• TASK REQUIREMENTS
Nothing but the lines from the one with "Uncheck the Reventa de leads checkbox" through the final line of the entries should appear in the answer, copied exactly and without pictures.

*** Begin section ***

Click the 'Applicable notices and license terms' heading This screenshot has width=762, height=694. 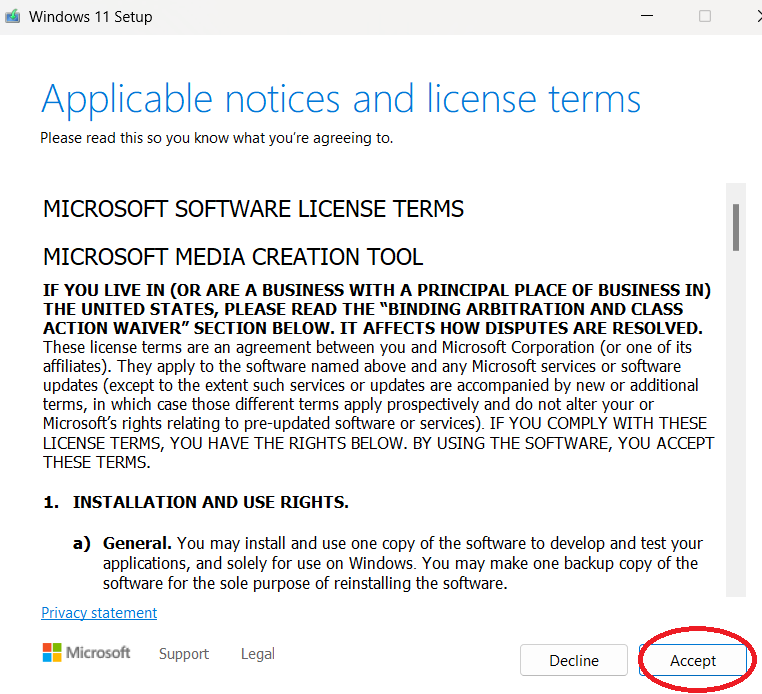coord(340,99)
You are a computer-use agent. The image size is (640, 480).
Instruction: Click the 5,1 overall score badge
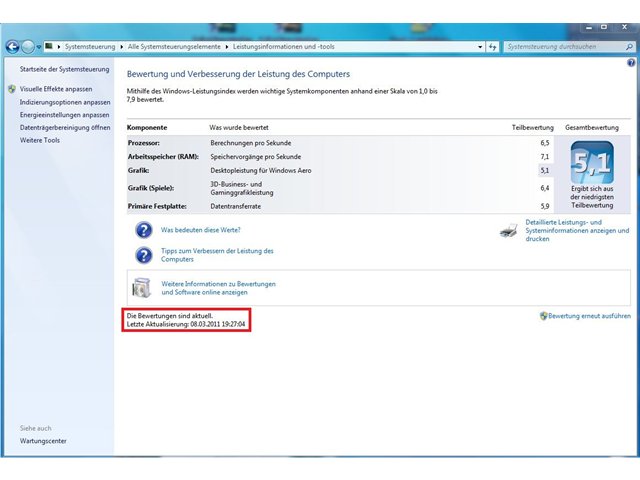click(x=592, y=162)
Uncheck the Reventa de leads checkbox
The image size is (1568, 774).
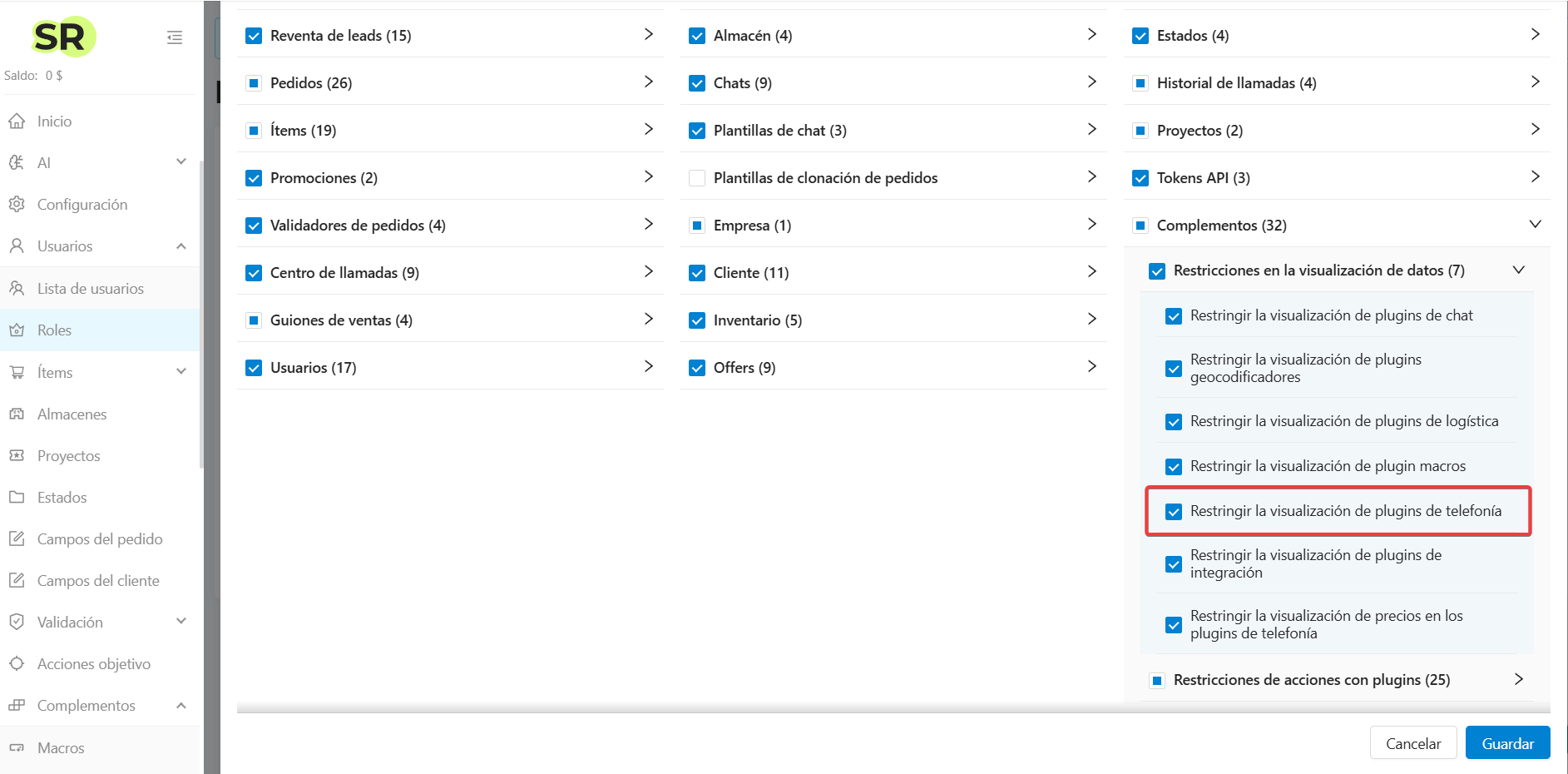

*** End section ***

• SOLUTION TO THE PROBLEM
Uncheck the Reventa de leads checkbox
The image size is (1568, 774).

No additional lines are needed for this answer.